In [None]:
import numpy as np
import pandas as pd
import matplotlib.pyplot as plt
%matplotlib notebook
import datetime

import time
from tqdm.auto import tqdm

import requests
import glob
import os
import shutil

from sklearn.model_selection import train_test_split, cross_val_score
from sklearn.preprocessing import MinMaxScaler, StandardScaler, Normalizer
from sklearn.linear_model import LinearRegression
from sklearn import metrics 


plt.style.use('ggplot')

# Import data

In [2]:
df = pd.read_csv('Energy_production_weather.csv')

In [3]:
df['Wind_tot'] = df['Wind offshore']+df['Wind onshore']
df['Coal_tot'] = df['Fossil brown coal / lignite'] + df['Fossil hard coal']
df['Gas_tot'] = df['Fossil gas'] + df['Fossil coal-derived gas']
df['Hydro pumped storage consumption']  = -df['Hydro pumped storage consumption']
df['Hydro_tot'] = df['Hydro pumped storage consumption'] + df['Hydro Run-of-River']

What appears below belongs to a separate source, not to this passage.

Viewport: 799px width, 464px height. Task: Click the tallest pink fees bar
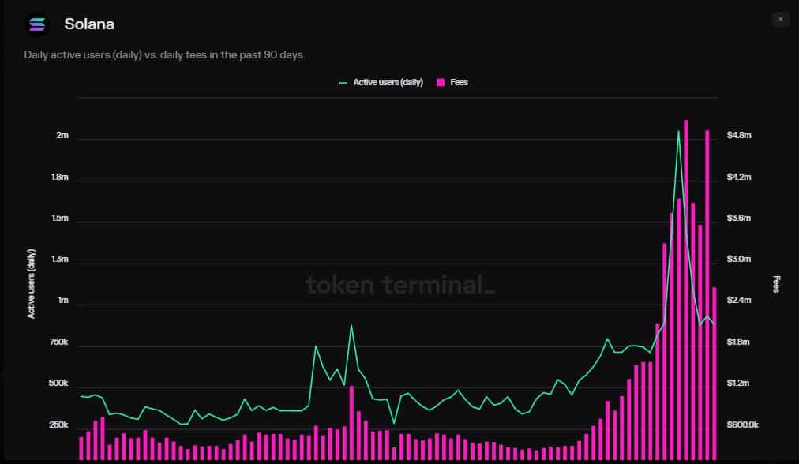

types = ['Hydro pumped storage consumption', 'Hydro Run-of-River', 'Biomass', 'Geothermal', 
       'Nuclear', 'Coal_tot', 'Fossil oil', 'Gas_tot', 'Others', 'Waste',
       'Wind_tot', 'Solar']



types_rewenables = ['Wind_tot', 'Solar', 'Biomass', 'Hydro Run-of-River', 'Geothermal']
types_fossil = ['Coal_tot', 'Gas_tot', 'Fossil oil']
types_nuclear = ['Nuclear']
types_others = ['Hydro pumped storage consumption', 'Others', 'Waste']

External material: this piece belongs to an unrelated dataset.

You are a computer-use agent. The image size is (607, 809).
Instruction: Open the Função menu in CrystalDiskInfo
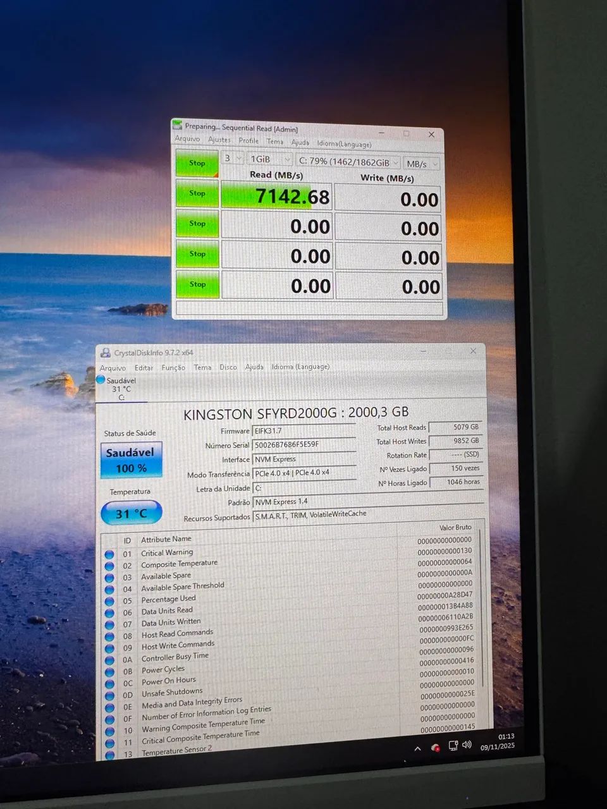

types = types_rewenables+types_fossil+types_nuclear+types_others



# Explore energy data

## First, we have a look at the different production types

In [34]:
# Combine sources that have less than 2% contribution (in 2023) to 'Others' type
df_combined = df.groupby('year')[types].mean()
for key in types:
    if (df_combined.loc[2023][key]/df_combined.loc[2023].sum()<0.02) & (key!='Others'):
        print('Added to "other" category:', key)
        df_combined['Others'] += df_combined[key]
        df_combined = df_combined.drop(key, axis='columns')
      

fig, axs = plt.subplots(1,2, figsize=(9.7,5))
for i, year_to_plot in enumerate([2015, 2023]):
    df_tt = df_combined.loc[year_to_plot]#.sort_values()
    ax = axs[i]
    ax.pie(df_tt.values,
            labels=df_tt.index, labeldistance=1.05,
            autopct='%1.1f%%', pctdistance=0.85);

    ax.set_title(f'Power production in {year_to_plot} by type')
plt.tight_layout()

Added to "other" category: Geothermal
Added to "other" category: Fossil oil
Added to "other" category: Hydro pumped storage consumption


<IPython.core.display.Javascript object>

INSIGHTS:

2023:
- Wind and coal are the two primary power sources, accounting for 53 % of the total power production
- Solar, gas and Biomass account for another 34 %
- Nuclear is almost at zero after shutdown in 2023

Change between 2015-2023:
- Huge reduction of coal (almost halved)
- Wind, solar and gas each roughly doubled since 2015


In [5]:
# Normalize each row, convert to %
df_combined.div(0.01*df_combined.sum(axis=1), axis=0).plot.area()
plt.legend(bbox_to_anchor=(1,1,))
plt.ylabel('Share of power production [%]')
plt.title('Yearly power production by type')
plt.tight_layout()



df_t = 100*df_combined.pct_change().iloc[1:].mean(axis='rows')
plt.figure()
plt.bar(df_t.index, df_t.values, color='tab:blue')
plt.xticks(rotation=45, ha='right')
plt.title('Mean rate of change between years')
plt.ylabel('Rate of change [%]')
plt.tight_layout()

<IPython.core.display.Javascript object>

<IPython.core.display.Javascript object>

INSIGHTS: 
- Substantial increase: Wind, solar and gas
- Substantial decrease: Coal and Nuclear

In [6]:
df_t = df.groupby('year')[types].mean()
df_t = df_t.div(0.01*df_t.sum(axis=1), axis=0) # Normalize each row, convert to %

labels = ['Renewable', 'Fossil', 'Nuclear', 'Other']
plt.figure()
for i, key in enumerate([types_rewenables, types_fossil, types_nuclear, types_others]):
    plt.plot(df_t[key].sum(axis=1), label=labels[i])
    print(f'Change of {labels[i]} from 2015-2023 [%]:', round(100*df_t[key].sum(axis=1).iloc[-1]/df_t[key].sum(axis=1).iloc[0], 2)- 100)
plt.legend(loc='best')
plt.ylabel('Share of power production [%]')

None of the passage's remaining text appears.